▸ **What you have to do**:
In the text on Canadian World Heritage Sites below, in what year did the Rideau Canal open?

▸ **Extract to read**:
▽

Is there a place that you think embodies a facet of Canada’s natural or cultural heritage, but has not been recognized? Until January 27, 2017, you can nominate that place to become a UNESCO World Heritage Site.

In August 2016 Parks Canada launched a public call for nominations to identify new places to add to Canada’s Tentative List of World Heritage Sites, which will be presented to UNESCO — the United Nations Educational, Scientific and Cultural Organization — for consideration. Read more about Parks Canada’s call for nominations and the tentative list advisory committee.

To get you thinking about your UNESCO nominations, here are the five most recent sites that have gained World Heritage status and how Can Geo has celebrated them.

Rideau Canal, Ontario

Stretching 202 kilometres from Lake Ontario in Kingston to the Ottawa River in Ottawa, the Rideau Canal is considered the best-preserved example of a slack-water canal in North America. When it opened in 1832, a short time after the end of the War of 1812, the 24-lock engineering feat was to serve as a wartime supply route to the settlements in Upper Canada. It is also the only canal built during the 19th-century canal-building era that’s still operational along its original route. For these reasons, it was designated a UNESCO World Heritage Site in 2007.

Joggins Fossil Cliffs, Nova Scotia

Rising more than 30 metres above Nova Scotia’s Chignecto Bay in the Bay of Fundy, the Joggins Fossil Cliffs hold the world’s most complete record of terrestrial life from the early Carboniferous Period, approximately 300 million years ago. The layered cliffs, once tropical wetlands located near the equator on the ancient continent of Gondwana, are continuously eroded by the highest tides in the world to expose approximately 200 fossilized species of plants and animals that helped shape our understanding of the evolution of life on Earth. The Joggins Fossil Cliffs were inscribed as a UNESCO Worled Heritage Site in 2008.

Landscape of Grand Pré, Nova Scotia

The Landscape of Grand Pré comprises a 13-square kilometre swatch of flat farmland flanked by dykes located on the Bay of Fundy’s Minas Basin in Nova Scotia’s Annapolis Valley and is an important site of Acadian history. Starting in the early 1680s, Acadians settlers began transforming the salt-water soaked marsh into fertile farmland and built a community that existed in harmony with the local Mi’kmaq people. Starting in 1755, the Deportation of the Acadians, or the Grand Dérangement, forcibly expulsed the regions’ Acadian population. The area is a symbol of the triumphs and hardships faced by the Acadians and became a UNESCO World Heritage site in 2012.

△

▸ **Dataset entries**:
▽

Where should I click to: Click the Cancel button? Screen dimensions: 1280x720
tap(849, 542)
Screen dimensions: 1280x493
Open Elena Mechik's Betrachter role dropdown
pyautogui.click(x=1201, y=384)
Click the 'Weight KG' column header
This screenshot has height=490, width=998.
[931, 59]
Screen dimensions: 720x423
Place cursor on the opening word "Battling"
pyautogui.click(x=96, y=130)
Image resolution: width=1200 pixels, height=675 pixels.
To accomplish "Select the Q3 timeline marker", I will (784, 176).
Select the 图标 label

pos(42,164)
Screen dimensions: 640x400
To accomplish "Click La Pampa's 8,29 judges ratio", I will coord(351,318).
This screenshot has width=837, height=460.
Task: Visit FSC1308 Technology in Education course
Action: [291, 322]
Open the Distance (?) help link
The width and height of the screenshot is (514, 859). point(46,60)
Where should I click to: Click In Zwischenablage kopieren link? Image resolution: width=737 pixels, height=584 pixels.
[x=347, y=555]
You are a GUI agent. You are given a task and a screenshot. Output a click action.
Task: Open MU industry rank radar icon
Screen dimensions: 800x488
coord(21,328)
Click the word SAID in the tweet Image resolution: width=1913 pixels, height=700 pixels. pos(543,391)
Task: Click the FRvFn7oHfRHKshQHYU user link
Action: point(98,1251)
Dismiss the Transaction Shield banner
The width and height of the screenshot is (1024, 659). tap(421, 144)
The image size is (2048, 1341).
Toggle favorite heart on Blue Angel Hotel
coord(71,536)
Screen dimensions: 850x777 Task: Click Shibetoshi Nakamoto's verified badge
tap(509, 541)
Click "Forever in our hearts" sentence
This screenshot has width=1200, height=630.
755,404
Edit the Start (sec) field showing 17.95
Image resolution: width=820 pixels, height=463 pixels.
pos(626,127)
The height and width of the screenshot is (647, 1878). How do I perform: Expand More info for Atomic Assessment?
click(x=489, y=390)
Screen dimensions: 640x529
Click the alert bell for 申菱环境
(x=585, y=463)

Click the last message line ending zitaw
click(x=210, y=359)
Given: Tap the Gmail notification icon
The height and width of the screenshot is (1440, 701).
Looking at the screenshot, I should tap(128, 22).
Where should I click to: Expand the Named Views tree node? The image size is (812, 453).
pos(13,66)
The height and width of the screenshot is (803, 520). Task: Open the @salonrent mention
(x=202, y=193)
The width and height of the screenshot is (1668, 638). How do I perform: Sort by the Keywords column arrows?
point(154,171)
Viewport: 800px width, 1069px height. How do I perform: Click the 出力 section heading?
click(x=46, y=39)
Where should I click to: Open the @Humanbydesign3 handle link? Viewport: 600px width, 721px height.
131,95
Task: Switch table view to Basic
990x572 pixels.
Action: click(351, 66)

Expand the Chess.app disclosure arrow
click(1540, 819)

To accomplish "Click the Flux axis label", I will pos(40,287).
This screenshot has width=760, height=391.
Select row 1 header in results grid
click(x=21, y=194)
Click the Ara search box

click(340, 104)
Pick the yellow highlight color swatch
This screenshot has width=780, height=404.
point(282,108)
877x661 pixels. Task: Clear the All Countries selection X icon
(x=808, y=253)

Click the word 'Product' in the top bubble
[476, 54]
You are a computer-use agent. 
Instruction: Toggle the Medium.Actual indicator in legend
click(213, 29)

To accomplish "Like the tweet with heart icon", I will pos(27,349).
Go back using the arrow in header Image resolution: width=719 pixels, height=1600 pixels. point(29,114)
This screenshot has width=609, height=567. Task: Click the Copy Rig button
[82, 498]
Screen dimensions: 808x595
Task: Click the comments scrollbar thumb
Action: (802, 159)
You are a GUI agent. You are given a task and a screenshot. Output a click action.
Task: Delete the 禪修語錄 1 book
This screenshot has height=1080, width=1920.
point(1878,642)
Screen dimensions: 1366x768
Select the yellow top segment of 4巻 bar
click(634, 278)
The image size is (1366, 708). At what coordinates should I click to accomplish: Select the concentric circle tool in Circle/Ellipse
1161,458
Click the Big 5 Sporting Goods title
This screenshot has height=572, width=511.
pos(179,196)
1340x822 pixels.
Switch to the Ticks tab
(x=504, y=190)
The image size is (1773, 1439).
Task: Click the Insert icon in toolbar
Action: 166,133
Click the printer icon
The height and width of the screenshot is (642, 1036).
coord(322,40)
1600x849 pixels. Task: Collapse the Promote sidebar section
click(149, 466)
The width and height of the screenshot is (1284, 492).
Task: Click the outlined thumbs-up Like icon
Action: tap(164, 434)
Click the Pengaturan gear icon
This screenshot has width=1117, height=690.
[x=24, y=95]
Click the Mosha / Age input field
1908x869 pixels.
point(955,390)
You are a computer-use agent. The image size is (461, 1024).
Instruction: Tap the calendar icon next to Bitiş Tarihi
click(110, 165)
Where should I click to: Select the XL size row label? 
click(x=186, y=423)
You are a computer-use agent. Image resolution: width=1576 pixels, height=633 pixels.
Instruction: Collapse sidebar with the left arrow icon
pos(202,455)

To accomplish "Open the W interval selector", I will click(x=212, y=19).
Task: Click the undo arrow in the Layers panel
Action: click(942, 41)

△

▸ **Exercise answer**:
1832